Le fibre comunemente impiegate nei materiali cementizi, hanno una lunghezza variabile tra 1 e 80 mm e un rapporto d'aspetto compreso tra 50 e 400.

Classificazione delle fibre

Le fibre a seconda dei benefici che apportano alla matrice cementizia si distinguono in

  • fibre strutturali: acciaio o in materiale polimerico con modulo di elasticità più alto della matrice di cemento
  • fibre non strutturali: in materiale polimerico con modulo di elasticità più basso della matrice di cemento.

Fibre strutturali

Le fibre strutturali, come quelle in acciaio o sintetiche (denominate macrofibre), hanno lo scopo di migliorare la resistenza di una struttura con riferimento allo stato limite ultimo.
Tali fibre devono avere un'elevata resistenza a trazione in modo da migliorare notevolmente la resistenza a flessione (trazione) del calcestruzzo e la sua tenacità e duttilità.
Pertanto grazie alla loro elevata resistenza il loro effetto cucente è capace di arrestare o rallentare l'avanzamento del processo fessurativo dovuto al ritiro igrometrico e ai carichi esterni, limitando l'allargamento delle aperture, e di garantire al calcestruzzo un miglioramento della resistenza a trazione anche dopo la formazione delle fessure.
La riduzione dell'ampiezza delle aperture, riduce il rischio della penetrazione nella matrice cementizia degli agenti atmosferici con miglioramento della durabilità del materiale.
La presenza di fibre strutturali nel calcestruzzo determina ulteriori benefici quali:

  • maggiore resistenza alla fatica;
  • maggiore resistenza agli urti;
  • maggiore resistenza allo stress termico;
  • maggiore resistenza all'abrasione.

Il dosaggio minimo delle fibre strutturali deve essere ≥ allo 0,3% in volume

Usi

Oltre al principale vantaggio apportato dal fibrorinforzo e cioè il miglioramento della resistenza a trazione nel comportamento post-fessura del calcestruzzo, in generale le fibre strutturali possono anche essere utilizzatore per sostituire parzialmente l'armatura convenzionale, anzi in alcuni casi l'hanno sostituita completamente risultando le due tipologie di armatura complementari fra loro.
Infatti, poiché l'armatura convenzionale (lenta e/o pretesa), si presta meglio a funzionare come armatura concentrata (es.armatura resistente a flessione), la fibra metallica viene utilizzata con successo, (in associazione a quella per assorbire sforzi concentrati) in sostituzione dell'armatura convenzionale diffusa (es. staffe, armatura di parete, rete elettrosaldata, ecc.).
Ad esempio le fibre in acciaio si sono dimostrate particolarmente efficaci nell'assorbire gli sforzi di taglio.

Corrosione

Le fibre di acciaio sono distribuite in modo uniforme in tutto il calcestruzzo, sia sulla superficie che nella parte laterale.
Con le fibre in acciaio al carbonio, questi sono punti che potrebbero presentare affioramenti e corrosioni.
Per evitare la corrosione spesso le fibre in acciaio vengono rivestire con uno strato anticorrosivo a base di zinco; si possono trovare in commercio anche fibre in acciaio inox.

Convenienza

L'uso delle fibre strutturali è spesso più conveniente rispetto all'armatura convenzionale perché ad esempio riduce i tempi di posa, infatti le fibre possono essere introdotte nel calcestruzzo con gli inerti o durante l'impasto o in cantiere nell'autobetoniera.
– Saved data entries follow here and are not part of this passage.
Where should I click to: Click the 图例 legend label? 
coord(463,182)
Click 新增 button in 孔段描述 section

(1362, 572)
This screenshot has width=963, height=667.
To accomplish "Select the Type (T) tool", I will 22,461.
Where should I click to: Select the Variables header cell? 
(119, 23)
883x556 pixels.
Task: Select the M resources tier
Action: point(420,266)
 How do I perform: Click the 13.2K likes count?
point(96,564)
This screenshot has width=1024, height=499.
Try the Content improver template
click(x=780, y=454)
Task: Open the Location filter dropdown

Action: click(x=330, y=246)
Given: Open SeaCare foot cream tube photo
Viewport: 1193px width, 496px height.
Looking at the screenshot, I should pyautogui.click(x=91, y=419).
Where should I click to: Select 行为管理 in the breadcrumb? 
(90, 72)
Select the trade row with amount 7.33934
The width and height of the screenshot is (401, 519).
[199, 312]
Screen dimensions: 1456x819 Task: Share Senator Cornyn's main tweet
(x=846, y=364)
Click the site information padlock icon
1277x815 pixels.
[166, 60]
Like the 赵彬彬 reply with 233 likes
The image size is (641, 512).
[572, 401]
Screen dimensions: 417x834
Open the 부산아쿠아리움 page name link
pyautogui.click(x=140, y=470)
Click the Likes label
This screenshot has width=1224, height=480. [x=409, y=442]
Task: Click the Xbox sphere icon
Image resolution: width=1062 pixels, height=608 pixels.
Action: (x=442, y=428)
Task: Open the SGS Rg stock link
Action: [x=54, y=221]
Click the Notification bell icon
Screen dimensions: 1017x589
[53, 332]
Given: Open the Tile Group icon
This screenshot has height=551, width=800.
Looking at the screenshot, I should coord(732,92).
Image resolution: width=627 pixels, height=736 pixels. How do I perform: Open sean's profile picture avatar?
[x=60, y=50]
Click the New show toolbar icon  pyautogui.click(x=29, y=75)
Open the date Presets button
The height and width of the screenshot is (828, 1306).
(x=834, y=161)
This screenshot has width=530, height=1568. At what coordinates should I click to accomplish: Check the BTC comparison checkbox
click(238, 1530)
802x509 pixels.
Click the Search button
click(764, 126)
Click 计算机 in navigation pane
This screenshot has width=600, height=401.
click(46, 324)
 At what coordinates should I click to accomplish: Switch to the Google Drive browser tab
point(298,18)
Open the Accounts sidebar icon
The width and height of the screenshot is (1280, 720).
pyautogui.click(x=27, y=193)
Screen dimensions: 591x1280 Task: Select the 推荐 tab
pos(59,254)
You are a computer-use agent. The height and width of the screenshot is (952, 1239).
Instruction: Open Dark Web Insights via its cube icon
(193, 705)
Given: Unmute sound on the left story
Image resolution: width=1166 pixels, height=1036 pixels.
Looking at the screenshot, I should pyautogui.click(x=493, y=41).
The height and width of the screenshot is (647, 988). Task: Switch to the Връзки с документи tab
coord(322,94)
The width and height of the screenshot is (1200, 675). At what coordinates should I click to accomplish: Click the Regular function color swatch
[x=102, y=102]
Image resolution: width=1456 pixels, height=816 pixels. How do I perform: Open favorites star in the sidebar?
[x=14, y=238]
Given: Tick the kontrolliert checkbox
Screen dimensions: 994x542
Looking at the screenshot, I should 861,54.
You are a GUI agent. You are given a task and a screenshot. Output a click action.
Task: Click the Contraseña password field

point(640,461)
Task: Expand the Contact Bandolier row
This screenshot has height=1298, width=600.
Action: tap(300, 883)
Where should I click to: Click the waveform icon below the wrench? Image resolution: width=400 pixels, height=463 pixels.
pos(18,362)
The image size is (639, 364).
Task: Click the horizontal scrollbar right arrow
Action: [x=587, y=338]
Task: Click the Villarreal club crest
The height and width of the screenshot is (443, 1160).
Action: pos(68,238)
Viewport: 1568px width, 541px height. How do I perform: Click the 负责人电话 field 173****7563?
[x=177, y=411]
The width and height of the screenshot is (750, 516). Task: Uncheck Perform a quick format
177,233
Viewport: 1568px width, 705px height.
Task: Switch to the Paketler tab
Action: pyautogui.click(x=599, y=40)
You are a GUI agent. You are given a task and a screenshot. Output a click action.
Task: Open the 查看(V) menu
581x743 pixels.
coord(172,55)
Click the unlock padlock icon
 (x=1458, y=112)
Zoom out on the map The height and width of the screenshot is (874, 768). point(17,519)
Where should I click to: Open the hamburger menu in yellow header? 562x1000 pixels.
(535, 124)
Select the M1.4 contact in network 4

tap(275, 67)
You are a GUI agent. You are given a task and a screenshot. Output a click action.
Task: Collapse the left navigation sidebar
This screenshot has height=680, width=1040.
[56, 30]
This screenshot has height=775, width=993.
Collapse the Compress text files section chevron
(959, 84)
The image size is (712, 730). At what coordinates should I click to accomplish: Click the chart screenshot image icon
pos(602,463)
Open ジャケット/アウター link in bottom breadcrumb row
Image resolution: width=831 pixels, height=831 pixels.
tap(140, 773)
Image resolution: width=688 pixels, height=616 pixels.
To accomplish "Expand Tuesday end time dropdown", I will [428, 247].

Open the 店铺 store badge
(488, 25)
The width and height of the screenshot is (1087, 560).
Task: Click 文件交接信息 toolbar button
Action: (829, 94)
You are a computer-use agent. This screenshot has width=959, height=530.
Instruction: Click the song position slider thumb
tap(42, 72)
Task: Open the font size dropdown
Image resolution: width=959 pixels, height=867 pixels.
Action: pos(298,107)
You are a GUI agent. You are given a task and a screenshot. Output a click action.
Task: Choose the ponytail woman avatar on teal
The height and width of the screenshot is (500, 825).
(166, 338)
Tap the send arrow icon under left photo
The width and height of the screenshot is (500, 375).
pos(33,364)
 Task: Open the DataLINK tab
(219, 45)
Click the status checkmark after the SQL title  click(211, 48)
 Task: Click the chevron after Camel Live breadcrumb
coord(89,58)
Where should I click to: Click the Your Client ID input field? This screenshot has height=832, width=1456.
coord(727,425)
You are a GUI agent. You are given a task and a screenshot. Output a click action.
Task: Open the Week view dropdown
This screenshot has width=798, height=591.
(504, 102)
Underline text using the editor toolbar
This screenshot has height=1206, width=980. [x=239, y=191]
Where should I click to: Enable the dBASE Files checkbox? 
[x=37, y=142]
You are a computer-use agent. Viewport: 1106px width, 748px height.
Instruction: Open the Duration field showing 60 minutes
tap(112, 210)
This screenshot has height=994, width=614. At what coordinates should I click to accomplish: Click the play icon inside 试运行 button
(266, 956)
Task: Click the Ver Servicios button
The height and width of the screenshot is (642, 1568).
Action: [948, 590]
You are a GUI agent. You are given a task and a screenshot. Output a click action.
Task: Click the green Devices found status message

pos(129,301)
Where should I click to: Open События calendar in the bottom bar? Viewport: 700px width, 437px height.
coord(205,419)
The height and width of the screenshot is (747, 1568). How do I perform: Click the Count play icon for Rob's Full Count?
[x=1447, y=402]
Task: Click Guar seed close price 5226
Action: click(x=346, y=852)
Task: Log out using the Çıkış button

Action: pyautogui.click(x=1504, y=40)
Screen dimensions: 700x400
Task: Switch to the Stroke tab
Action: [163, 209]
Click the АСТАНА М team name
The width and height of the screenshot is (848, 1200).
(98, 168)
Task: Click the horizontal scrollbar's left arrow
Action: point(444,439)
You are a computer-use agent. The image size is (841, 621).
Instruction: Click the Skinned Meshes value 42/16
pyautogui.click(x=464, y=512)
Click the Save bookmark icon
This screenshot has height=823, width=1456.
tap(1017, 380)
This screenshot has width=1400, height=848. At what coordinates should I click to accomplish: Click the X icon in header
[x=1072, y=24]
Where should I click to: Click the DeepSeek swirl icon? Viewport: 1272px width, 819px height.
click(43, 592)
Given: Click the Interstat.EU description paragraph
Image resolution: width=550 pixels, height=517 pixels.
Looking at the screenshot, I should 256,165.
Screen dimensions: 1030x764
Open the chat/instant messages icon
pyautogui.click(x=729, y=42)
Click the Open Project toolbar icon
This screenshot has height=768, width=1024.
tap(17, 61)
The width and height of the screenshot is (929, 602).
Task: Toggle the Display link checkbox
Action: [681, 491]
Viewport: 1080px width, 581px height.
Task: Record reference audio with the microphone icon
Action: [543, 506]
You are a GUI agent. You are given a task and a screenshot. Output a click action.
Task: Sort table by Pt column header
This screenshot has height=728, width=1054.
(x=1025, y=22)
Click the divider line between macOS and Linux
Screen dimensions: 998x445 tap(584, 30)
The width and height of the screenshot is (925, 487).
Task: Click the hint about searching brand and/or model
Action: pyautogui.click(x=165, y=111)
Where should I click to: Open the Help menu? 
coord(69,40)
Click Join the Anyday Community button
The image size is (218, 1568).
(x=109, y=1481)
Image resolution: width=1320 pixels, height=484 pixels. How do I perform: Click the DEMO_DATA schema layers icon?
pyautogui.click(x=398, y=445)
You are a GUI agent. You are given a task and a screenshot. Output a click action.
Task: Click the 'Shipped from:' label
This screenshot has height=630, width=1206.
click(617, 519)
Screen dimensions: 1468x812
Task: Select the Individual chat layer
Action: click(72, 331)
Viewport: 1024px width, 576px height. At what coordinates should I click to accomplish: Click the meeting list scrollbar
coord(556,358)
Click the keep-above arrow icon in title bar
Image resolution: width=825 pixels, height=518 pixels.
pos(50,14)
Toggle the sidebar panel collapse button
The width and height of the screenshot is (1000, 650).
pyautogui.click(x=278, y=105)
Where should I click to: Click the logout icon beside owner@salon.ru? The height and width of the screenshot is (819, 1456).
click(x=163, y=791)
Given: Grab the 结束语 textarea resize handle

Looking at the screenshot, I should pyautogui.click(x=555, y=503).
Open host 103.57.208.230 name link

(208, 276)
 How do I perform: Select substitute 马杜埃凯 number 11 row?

Progettazione ed esecuzione

La progettazione e l'esecuzione di elementi strutturali in FRC richiedono regole e modelli di calcolo diversi da quelli normalmente impiegati per le opere in conglomerato cementizio ordinario e non trattati nelle norme tecniche sulle costruzioni sia nazionali che europee.
Al tal fine si può far ricorso al documento tecnico:* CNR DT 204/2006 - Istruzioni per la Progettazione, l'Esecuzione ed il Controllo di Strutture di Calcestruzzo Fibrorinforzato.
Si può far riferimento anche al fib Model Code 2010. Il merito all'utilizzo dei calcestruzzi fibrorinforzati, la normativa vigente italiana (D.M. 14 gennaio 2008 - NTC) ne fa menzione al:

  • paragrafo § 8.6 dove si precisa che è consentito l'impiego di FRC per attività di rinforzo di edifici esistenti senza il preventivo ricorso ad autorizzazioni da parte del Consiglio Superiore dei Lavori Pubblici;
  • paragrafo § 4.6 dove invece si precisa che resta, invece, soggetto a preventiva autorizzazione ministeriale l'impiego di tali materiali nelle nuove costruzioni.

Fibre non strutturali

Le fibre non strutturali, quali quelle vengono utilizzate per migliorare il comportamento di una struttura con riferimento agli stati limite di esercizio.
In questo caso le fibre vengono utilizzate in accoppiamento con l'armatura convenzionale e vanno a costituire una microarmatura tridimensionale omogeneamente distribuita nel calcestruzzo.
Le fibre non strutturali hanno un effetto di cucitura delle fessure dovute al ritiro plastico (prevengono alla formazione di cavillature), nelle strutture prematuramente esposte all'evaporazione d'acqua, mentre non sono in grado di contrastare, a causa del basso valore di E, quelle dovute al ritiro igrometrico.
Per tale motivo vengono utilizzate frequentemente per ridurre o addirittura eliminare le fessurazione da ritiro plastico in quelle strutture di elevata superficie esposta all'aria come ad esempio le pavimentazioni industriali o pareti intonacate con malta di cemento.
Le fibre non strutturali contribuiscono anche a migliorare la resistenza al fuoco del conglomerato cementizio.

 

Classificazione del materiale FRC

La classificazione del calcestruzzo fibrorinforzato si basa sulla resistenza residua a trazione post - fessurativa misurata con prove a flessione di cui alla UNI EN 14651 effettuata su prismi intagliati in mezzeria secondo quanto prescritto dalla UNI EN 12390-1.
La prova di flessione è effettuata su tre punti (i due appoggi e il punto e la mezzeria dove è applicati il carico di prova) controllando lo spostamento rilevato fra due punti alla base dell'intaglio - CMOD (Crack Mouth Opening Displacement).
Secondo il fib Code Model 2010 il calcestruzzo può essere identificato da una coppia di parametri:

  • il primo numerico indica la resistenza a flessione corrispondente a un'apertura di fessura di 0.5 mm (= fR1k in MPa;
  • il secondo alfanumerico corrispondente al rapporto tra fR3k e fR1k dove fR3k è la tensione residua in corrispondenza dell'apertura della fessura di 2.5 mm.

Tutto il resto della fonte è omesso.